Maior notoriedade turística dos Açores é desafio no Brasil

Maior notoriedade turística dos Açores é desafio no Brasil

 

Lusa/AO Online   Regional   23 de Abr de 2018, 07:42

O presidente do Governo dos Açores fechou no domingo uma visita oficial de cinco dias ao Brasil valorizando os encontros com as comunidades e sublinhando que o aumento da notoriedade da região como destino turístico é um "grande desafio".


"Há um trabalho prévio e imediato que julgo importante fazer-se: conhecimento e notoriedade dos Açores como destino turístico, aqui no Brasil e aqui sobretudo nos estados com as comunidades, aproveitando esta porta de entrada que é a existência de comunidades", vincou Vasco Cordeiro.

O governante falava aos jornalistas no Rio de Janeiro, antes de embarcar para Portugal, e fazia um balanço de uma visita oficial de cinco dias que passou por Florianópolis, São Paulo e Rio de Janeiro.

No que se refere ao turismo, Vasco Cordeiro advogou ser necessário um "aumento da notoriedade" do arquipélago.

O líder do executivo açoriano valorizou os dias passados no Brasil.

"A ideia que posso retirar é que a visita foi efetivamente produtiva num duplo sentido: num conhecimento mais direto e aprofundado do contributo das comunidades açorianas nos diversos estados e cidades que os acolheram para o desenvolvimento desses territórios […] e porque esta visita permitiu constatar a grande ligação que existe ainda nestas comunidades com os Açores", sustentou.

Aquela que foi a primeira deslocação de Vasco Cordeiro ao Brasil enquanto presidente do executivo açoriano decorreu na sequência da declaração de 2018 como "Ano dos Açores em Santa Catarina", onde, entre 1748 e 1754, desembarcaram os primeiros emigrantes da região autónoma.

No primeiro dia da visita oficial, o chefe do executivo encontrou-se com o governador Eduardo Pinho Moreira - que convidou Vasco Cordeiro a deslocar-se a Santa Catarina - e com o presidente da Assembleia Legislativa do Estado local, Aldo Schneider.

Ainda em Santa Catarina, Vasco Cordeiro visitou a Feira Catarinense do Livro, com um 'stand' dos Açores, assim como a exposição “Antero de Quental e Vitorino Nemésio: Verbos Vivos da Cultura Açoriana”, uma iniciativa do Governo dos Açores patente na Galeria de Arte do Mercado Público daquela cidade brasileira.

No dia seguinte, além de um encontro com o prefeito de Florianópolis, Gean Marques Loureiro, o presidente do Governo Regional dos Açores presidiu à cerimónia de abertura do congresso “270 Anos de Presença Açoriana em Santa Catarina: Mar, História, Património, Literatura e Identidade”.

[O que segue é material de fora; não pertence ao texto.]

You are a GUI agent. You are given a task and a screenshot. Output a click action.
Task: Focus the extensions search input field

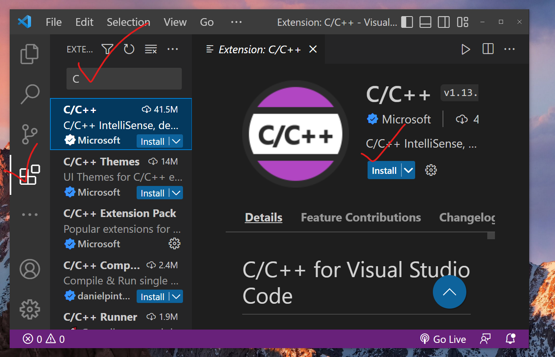click(124, 79)
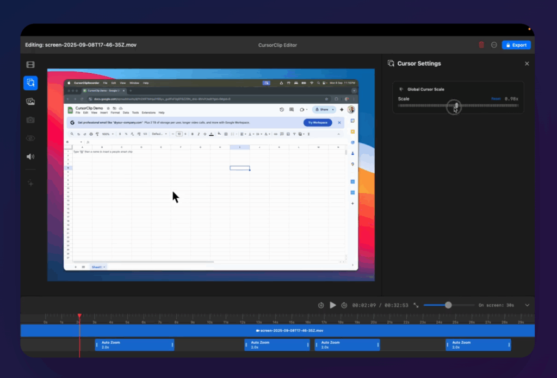557x378 pixels.
Task: Collapse the playback controls chevron at far right
Action: (527, 305)
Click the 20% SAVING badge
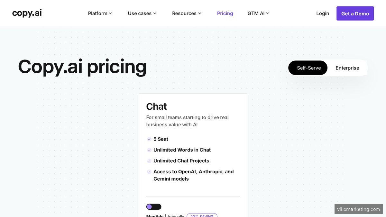 (x=202, y=216)
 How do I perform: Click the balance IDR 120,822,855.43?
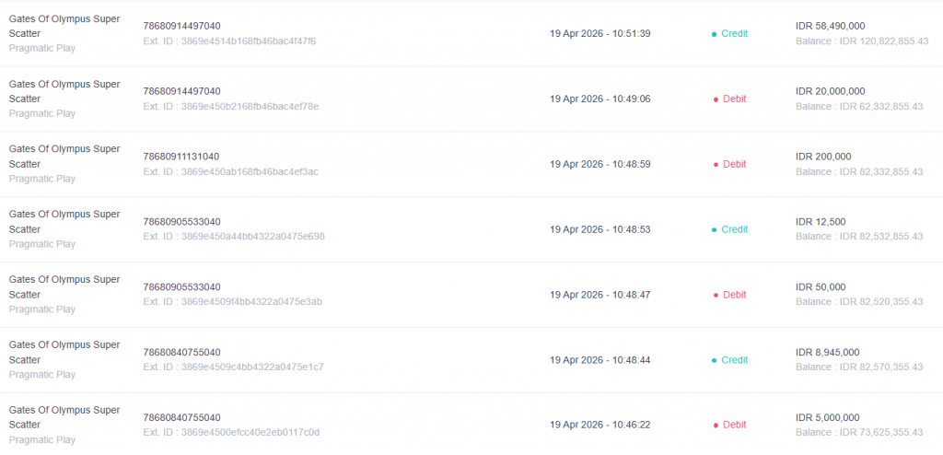click(862, 41)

A deslocação oficial incluiu ainda passagem pelas cidades de São Paulo e Rio de Janeiro, onde o socialista teve encontros com as comunidades naquelas cidades e presidiu ao lançamento do livro “Uma Página sobre Vitorino Nemésio”, na Casa dos Açores do Rio.

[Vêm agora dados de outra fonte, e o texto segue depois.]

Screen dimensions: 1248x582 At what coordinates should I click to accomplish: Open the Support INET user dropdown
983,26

A convite de Vasco Cordeiro, a comitiva que viajou ao Brasil integrou ainda os presidentes das Câmaras Municipais de Ponta Delgada, Angra do Heroísmo e Praia da Vitória - cidades geminadas com Florianópolis, capital do estado de Santa Catarina -, bem como alguns deputados da comissão de Política Geral do parlamento açoriano.

O Brasil constituiu o destino da primeira vaga sistemática de emigração açoriana a partir do século XVIII, nomeadamente para o sul do país.

Após este período, verificou-se um grande fluxo migratório, em finais do século XIX e no início e primeira metade do século XX, em concreto para os estados de São Paulo e do Rio de Janeiro.